The following are prepared analogously: 2- [4- (4-chlorophenoxymethyl) phenoxy] propionosurehydrazld, M.p. 1330C; 2- [4- (4-chlorophenoxymethyl) -phenoxy] -propionic acid-2-hydroxyethylamide, Mp 111 ° C; 2- [4- (4-chlorophenoxymethyl) phenoxy] propionic acid diethynolamide, m.p. 117 ° C.

Example 11 2- [4- (4-chlorophenoxymethyl) phenoxy] propionic acid diethylamide 6.1 g of the propionic acid obtainable according to Example 2 are dissolved in 50 ml of abs. Tetrahydrofuran, add 3.24 g of 1,1'-carbonyldiimdazole and heat. After standing for about 4 hours 1.5 g of diethylamine are added at room temperature. The mixture is left overnight stand, then evaporate the solvent in vacuo on a rotary evaporator and stir the residue warm with toluene. Rub in the imidazole to crystallize brought. Leave for 3 hours stand, vacuum and remove that Solvent in vacuo.

The oily residue crystallizes by trituration with water brought.

Yield: 4.5 g (62% of theory); M.p. 520C.

In the analogous preparation of 2- [4- (4-chlorophenoxymethyl) -phenoxy) -propionic acid cyclohexylamide when working up, after the tetrahydrofuran has been distilled off, the residue recrystallized from ethanol / water.

Yield: 5.8 g (75% of theory); Mp 138 ° C.

The compounds of Table 3 are obtained analogously.

Table 3 Compounds of the formula I (R1: C1; R2: H) No. R3 melting point [° C] L VJ 1 -NH-CH2-CH = CH2 98 2 -NtCH2-CH = CH2) 2 oil 3 -NH- (CH2) 3-N (C4H9) 2 58 CH j3 4 -NH-CC = CH 127 CH3 5 NH-C (CH3) 3 114 6 11 183 6 18? Example 12 2- [4- (4-chlorophenoxymethyl) phenoxy] propionic acid n-butylamide 6.4 g of the methyl ester obtainable according to Example 1 are dissolved in 60 ml of methanol, and 6.0 g of butylamine are added.

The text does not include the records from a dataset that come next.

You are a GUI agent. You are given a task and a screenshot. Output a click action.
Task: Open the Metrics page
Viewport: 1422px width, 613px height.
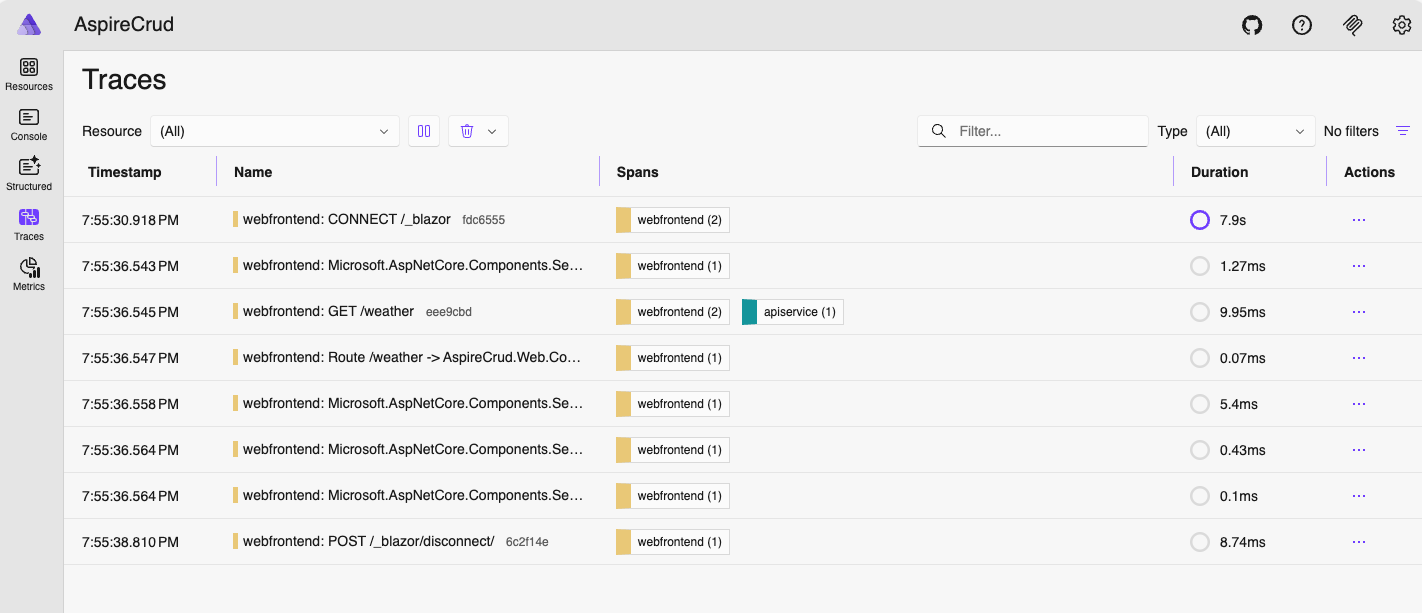pos(29,274)
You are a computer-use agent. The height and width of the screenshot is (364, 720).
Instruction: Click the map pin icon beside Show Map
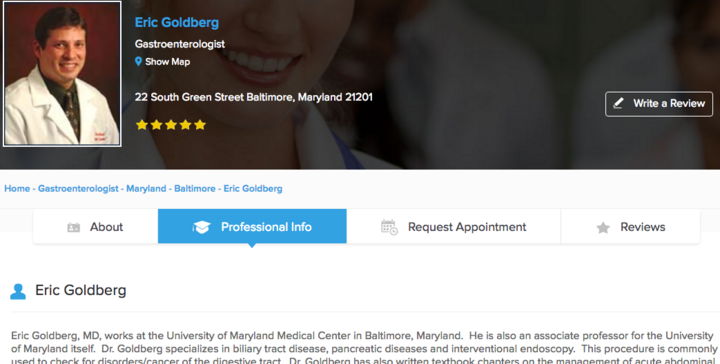point(138,62)
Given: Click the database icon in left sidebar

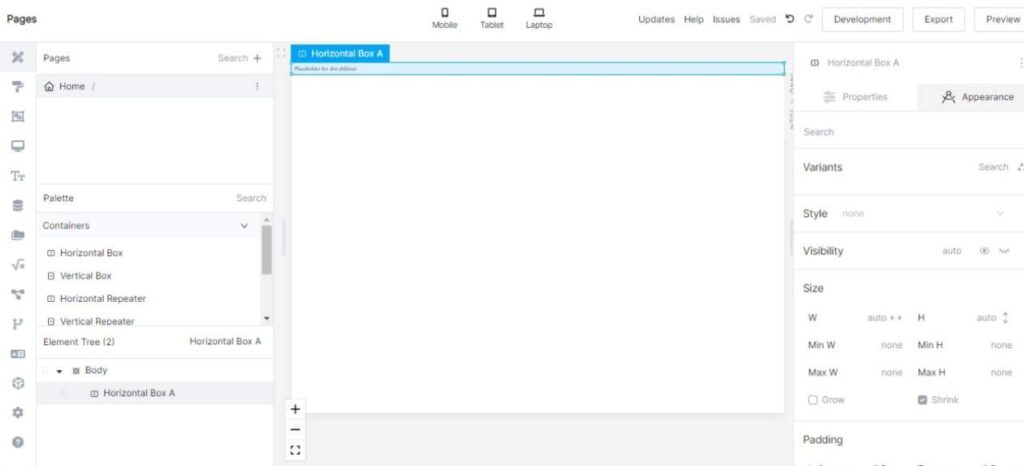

Then in the autoclave for 4 hours at a pressure of 15 - 16 atmospheres heated. After cooling, the solvent is distilled off in vacuo and the residue is recrystallized from ethanol.

Yield: 2.8 g (39% of theory); M.p. 980C.

The 2- [4- (4-chlorophenoxymethyl) phenoxy] propionic acid phenylhydrazide is obtained analogously, Mp 144 ° C.

Example 13 2- [4- (4-chlorophenoxymethyl) phenoxy] propionic anilide 6.1 g of the acids obtainable according to Example 2, 2.38 g of phenyl isocyanate and 50 ml Section. Toluene are combined and refluxed for 3 hours. Afterward the toluene is distilled off in vacuo and the residue is recrystallized from ethanol.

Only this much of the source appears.